Akram Belkaid, écrivain et journaliste au Monde diplomatique souligne qu’ « un documentaire ne peut tout raconter, tout expliquer. C'est un point de vue. Une contribution à l'histoire immédiate. Calmez-vous les gars, demandez-vous pourquoi ce qui est diffusé en France vous semble si vital. Avec ce documentaire, nous avons des voix réelles ».

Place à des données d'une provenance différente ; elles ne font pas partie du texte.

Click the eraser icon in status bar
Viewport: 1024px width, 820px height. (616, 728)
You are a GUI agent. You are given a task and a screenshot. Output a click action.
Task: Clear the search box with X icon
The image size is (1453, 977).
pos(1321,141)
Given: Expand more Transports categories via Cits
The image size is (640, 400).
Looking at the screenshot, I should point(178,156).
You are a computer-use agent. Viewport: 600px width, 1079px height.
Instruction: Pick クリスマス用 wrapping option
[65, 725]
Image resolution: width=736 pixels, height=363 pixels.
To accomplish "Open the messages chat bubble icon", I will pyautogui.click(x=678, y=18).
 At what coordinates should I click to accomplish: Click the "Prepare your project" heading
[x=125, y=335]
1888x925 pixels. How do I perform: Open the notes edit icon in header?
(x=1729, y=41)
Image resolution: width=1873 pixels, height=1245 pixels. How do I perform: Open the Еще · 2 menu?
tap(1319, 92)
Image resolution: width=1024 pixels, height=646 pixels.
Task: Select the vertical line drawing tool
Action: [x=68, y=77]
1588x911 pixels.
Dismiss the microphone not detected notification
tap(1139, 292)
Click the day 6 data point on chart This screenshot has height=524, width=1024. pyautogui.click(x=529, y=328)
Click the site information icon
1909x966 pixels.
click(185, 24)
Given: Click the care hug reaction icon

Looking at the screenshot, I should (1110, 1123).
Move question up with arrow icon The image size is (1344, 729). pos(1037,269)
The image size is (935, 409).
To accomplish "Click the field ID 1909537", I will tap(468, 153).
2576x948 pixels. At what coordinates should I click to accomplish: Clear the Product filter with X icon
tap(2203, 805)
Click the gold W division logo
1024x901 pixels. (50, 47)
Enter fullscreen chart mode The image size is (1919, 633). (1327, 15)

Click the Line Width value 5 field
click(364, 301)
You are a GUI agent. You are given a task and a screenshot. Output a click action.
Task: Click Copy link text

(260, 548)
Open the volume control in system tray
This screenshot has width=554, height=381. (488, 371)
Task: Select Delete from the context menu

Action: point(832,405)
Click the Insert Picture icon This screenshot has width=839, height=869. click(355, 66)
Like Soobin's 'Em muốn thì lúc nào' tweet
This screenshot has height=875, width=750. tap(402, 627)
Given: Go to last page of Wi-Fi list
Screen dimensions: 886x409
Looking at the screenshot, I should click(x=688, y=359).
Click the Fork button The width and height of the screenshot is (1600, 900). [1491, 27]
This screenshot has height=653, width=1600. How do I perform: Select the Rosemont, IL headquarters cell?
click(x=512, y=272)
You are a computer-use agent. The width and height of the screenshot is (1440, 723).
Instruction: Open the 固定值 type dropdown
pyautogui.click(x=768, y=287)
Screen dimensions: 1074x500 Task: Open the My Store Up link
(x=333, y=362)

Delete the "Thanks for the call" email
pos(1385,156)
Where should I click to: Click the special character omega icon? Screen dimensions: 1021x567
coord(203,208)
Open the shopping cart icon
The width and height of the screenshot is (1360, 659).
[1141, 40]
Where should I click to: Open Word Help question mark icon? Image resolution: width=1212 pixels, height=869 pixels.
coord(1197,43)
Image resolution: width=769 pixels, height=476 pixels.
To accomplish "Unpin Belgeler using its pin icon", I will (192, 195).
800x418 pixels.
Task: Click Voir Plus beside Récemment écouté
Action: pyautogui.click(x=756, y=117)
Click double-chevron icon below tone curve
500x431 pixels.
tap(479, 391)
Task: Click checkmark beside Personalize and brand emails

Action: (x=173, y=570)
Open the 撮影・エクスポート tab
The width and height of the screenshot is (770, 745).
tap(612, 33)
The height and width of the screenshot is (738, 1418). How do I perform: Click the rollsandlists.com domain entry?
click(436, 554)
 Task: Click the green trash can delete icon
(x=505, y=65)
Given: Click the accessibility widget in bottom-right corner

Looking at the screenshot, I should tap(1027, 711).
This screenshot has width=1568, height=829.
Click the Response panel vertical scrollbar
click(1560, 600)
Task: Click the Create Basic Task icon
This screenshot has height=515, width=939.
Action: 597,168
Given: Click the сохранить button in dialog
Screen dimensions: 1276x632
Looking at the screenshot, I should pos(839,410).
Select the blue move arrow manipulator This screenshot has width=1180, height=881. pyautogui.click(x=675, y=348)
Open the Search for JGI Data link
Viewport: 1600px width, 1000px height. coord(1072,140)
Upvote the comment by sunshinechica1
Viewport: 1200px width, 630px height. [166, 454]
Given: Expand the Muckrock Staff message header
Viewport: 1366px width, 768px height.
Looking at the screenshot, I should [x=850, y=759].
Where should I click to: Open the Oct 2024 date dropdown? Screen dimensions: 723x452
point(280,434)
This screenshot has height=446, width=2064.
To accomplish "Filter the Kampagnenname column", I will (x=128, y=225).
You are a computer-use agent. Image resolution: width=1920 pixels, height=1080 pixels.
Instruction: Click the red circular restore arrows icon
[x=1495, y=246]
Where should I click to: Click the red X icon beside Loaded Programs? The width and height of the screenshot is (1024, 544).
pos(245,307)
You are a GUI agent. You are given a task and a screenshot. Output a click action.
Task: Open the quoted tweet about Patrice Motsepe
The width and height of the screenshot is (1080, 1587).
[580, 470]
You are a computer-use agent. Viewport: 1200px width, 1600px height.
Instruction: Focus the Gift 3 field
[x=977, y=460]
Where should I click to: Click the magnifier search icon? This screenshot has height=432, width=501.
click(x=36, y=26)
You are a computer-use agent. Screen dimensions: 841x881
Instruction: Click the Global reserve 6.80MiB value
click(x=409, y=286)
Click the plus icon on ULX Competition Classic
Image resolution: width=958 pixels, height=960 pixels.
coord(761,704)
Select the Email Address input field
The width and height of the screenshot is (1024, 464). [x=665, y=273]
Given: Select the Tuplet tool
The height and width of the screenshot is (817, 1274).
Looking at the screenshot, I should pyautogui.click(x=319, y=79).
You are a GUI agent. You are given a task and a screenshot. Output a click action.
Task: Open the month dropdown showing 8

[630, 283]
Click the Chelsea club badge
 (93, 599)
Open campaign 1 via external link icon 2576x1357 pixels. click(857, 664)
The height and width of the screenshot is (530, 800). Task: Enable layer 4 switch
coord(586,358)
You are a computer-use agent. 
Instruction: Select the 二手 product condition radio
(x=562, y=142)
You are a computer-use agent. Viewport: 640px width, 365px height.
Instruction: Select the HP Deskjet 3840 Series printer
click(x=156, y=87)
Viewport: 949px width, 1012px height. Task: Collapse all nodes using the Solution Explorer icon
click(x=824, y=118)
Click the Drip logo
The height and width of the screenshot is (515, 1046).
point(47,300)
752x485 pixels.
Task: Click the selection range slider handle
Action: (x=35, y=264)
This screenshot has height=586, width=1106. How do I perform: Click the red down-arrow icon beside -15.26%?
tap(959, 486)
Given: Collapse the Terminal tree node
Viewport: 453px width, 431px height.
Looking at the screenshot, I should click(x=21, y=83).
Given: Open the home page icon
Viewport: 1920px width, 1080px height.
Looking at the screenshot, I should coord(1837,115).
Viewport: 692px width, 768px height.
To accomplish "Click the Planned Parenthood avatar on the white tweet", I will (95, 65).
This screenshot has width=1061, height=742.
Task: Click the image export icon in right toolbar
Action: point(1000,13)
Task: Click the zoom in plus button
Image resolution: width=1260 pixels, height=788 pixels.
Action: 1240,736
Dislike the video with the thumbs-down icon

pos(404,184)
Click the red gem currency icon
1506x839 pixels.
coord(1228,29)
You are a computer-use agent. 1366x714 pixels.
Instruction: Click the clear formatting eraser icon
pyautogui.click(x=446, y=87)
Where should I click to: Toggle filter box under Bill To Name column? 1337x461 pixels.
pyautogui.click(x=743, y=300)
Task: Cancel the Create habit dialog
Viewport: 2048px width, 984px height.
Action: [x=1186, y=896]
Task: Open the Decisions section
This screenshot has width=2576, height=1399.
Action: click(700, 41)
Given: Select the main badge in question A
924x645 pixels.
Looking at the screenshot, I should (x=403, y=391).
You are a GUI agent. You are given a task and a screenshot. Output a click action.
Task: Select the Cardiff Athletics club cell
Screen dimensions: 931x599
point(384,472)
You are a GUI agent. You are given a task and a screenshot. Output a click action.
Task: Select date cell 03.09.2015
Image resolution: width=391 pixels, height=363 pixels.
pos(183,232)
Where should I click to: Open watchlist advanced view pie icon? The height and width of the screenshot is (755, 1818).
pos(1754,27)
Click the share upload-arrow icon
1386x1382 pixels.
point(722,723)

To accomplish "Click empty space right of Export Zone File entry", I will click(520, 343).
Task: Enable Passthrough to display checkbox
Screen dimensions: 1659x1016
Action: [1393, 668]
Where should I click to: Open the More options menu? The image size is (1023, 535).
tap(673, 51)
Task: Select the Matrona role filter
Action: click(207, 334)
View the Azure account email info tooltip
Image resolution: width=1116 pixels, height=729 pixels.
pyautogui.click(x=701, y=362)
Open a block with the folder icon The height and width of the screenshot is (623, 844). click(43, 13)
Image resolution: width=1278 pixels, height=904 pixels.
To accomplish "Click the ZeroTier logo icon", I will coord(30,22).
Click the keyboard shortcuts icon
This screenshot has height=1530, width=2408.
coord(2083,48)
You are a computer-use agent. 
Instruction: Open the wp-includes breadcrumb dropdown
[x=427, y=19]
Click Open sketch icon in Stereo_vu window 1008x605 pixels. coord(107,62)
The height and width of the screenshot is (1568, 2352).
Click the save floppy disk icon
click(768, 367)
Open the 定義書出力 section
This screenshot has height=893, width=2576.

Un documentaire ne peut tout raconter, tout expliquer. C'est un pt de vue. Une contribution à l'histoire immédiate. Calmez-vous les gars, demandez vous pourquoi ce qui est diffusé en France vous semble si vital. Avec ce doc, nous avons des voix réelles. Merci à @MustaphaKessous
— akram belkaïd (@akrambelkaid) May 26, 2020
Pour le blogueur Abdellah Ould Ahmed « il ne faut pas condamner ces jeunes sous prétexte d'avoir exprimé des opinions non conformes aux normes de la majorité. Certes, ils n’ont pas encore atteint la maturité politique et sociale pour exprimer les revendications et idéaux des Algériens. Toutefois, leurs témoignages s'inscrivent pleinement dans les libertés individuelles et collectives à savoir : la liberté d'expression et d'opinion, liberté de conscience et de culte ».